This is a sequel I wrote to For the Love of the Game as requested. This happens a few months after the story. Matt and Mimi have broken up a a week before. Tai and Sora are still madly in love with each other.


Trust Your Heart and Follow it's Guide.


Hi! My name is Mimi Tachikawa. I'm an 11th grade student in Odaiba High. You may have heard of me. Since I'm center of attention quite often. I've been the captain of the cheerleading squad for years now. People say I've got the looks, the personality, the smile, the style, the brains(at least enough for a girl, they say), and the luck. They think that I'm the perfect person to be. That everything is so easy for me. But they don't look deep enough.


My life is quite balanced actually. Since there's a dark side to it. You don't believe me? Well, let's see. My parents are always away on business trips so a lot of times they aren't there for me when I need them. Some people get first impressions that I'm a snob just because I grew up in a rich family. I always seem so cheerful to people that they forget that I have my own worries. I'd always be there for their problems, but no one has ever been there for me. Worst of all, the boy that I've loved for such a long time, broke up with me.

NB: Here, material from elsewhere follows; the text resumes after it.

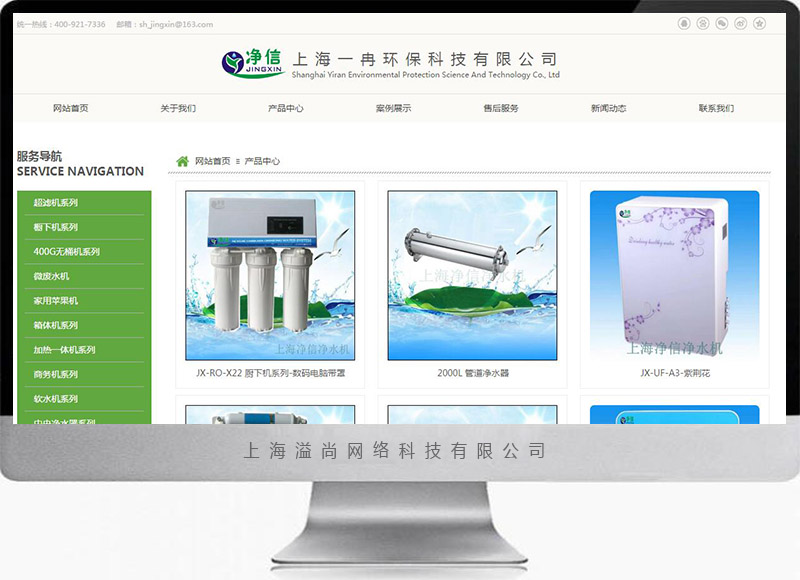This screenshot has width=800, height=580.
Task: Open the Weibo social icon
Action: [741, 23]
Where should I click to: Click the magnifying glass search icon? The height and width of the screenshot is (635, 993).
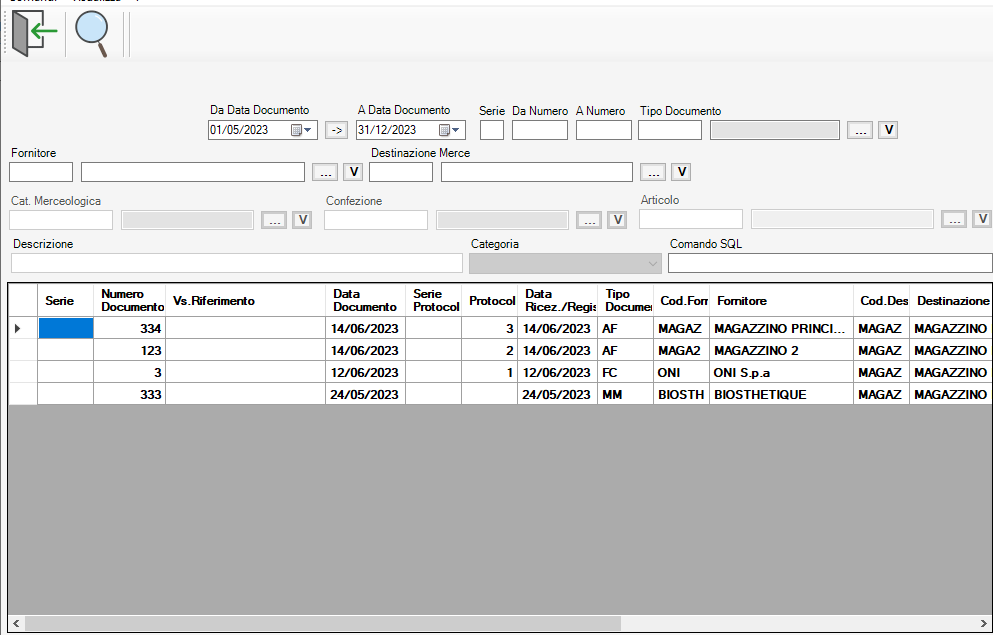92,34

I can't even believe it ended that fast. I mean, Sora told me that he had an enormous crush on me. But a week ago, he just told me that it was over. I completely fell into pieces. My friends, Tai, Sora, Izzy, Kari, Joe, and T.K. have been trying to put my life back together. It really isn't working though.


Everyone around me seemed really concerned, but I don't know if it's for real. They would tell me that it's all Matt's fault and they're on my side. Then they wouldn't talk to Matt. Which makes me feel terrible and doesn't help my problem at all. I don't consider those people my friends. I consider them more as acquaintances. That's because they don't listen enough. They don't look deep enough. I always have to tell them that I'm fine, our you don't have to worry. But they're never there when I cry alone at night on my bed, or when I feel lost and trapped and there's no place to run.

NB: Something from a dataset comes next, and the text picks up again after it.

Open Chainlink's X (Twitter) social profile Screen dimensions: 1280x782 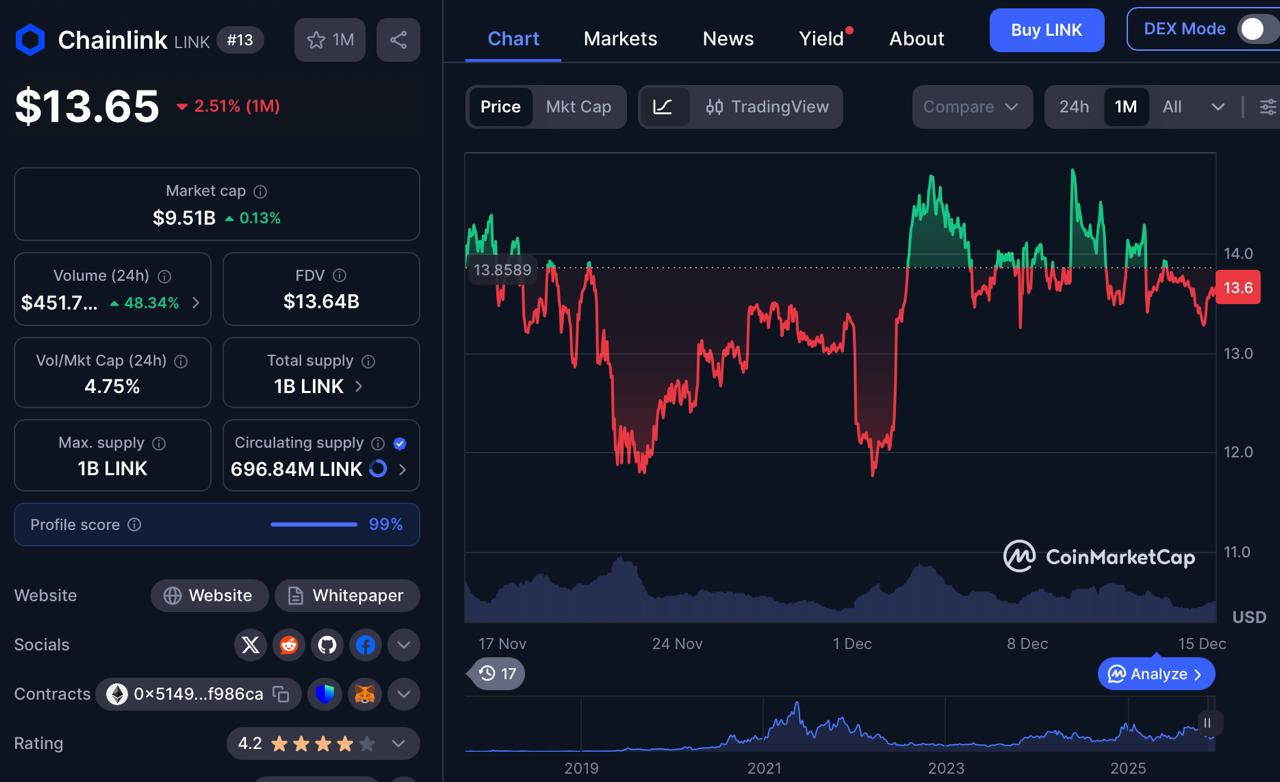coord(250,645)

It's Sora and the other digidestined who see that side of me. They know me better than I know myself. I can tell them how I feel and they'll always be there for me. They can see right through me when I'm lying. They know how to guide my way when I'm lost in the dark. Matt used to be like that also. So kind and generous, so warm and loving...... ::Sighs:: but that's all in the past now. I keep telling myself to live in the present, but... but the past is much more beautiful.


Wow! It's already midnight. I can't sleep at all. Yes, I've been crying in bed again. My pillow case is soaked with tears. I kept twisting and turning so now my hair is completely static. If I was in a good mood, I would've laughed. But it just doesn't seem so funny now. It seemed hideous, pathetic, like the rest of my life.


I really should get some sleep tonight since tomorrow, I'm trying out for the show choir tomorrow. In show choir, you need beauty and grace and both require sleep. But I just couldn't. My parents aren't home. I'm all alone in this huge house. Let's see what I can do.


As I walked down the cold, marble staircase with my bare feet, I remember how Matt used to hold me in his arms and twirl around in circles. When I got down to the main lobby, and I put on some slow music. I closed my eyes and twirled and danced to the music. That was what Matt and I used to do. For a minute, I could actually feel Matt dancing with me. I opened my eyes expecting to see him smiling down at me. But all I saw was emptiness and loneliness. Who was I kidding? It was over....


I had to get over this! I can't live the rest of my life like this! I was trying to find some place where I can be my old self again. Where I can be happy and express myself. Why haven't I thought of it before? The school stage! I can just sneak in the classroom window!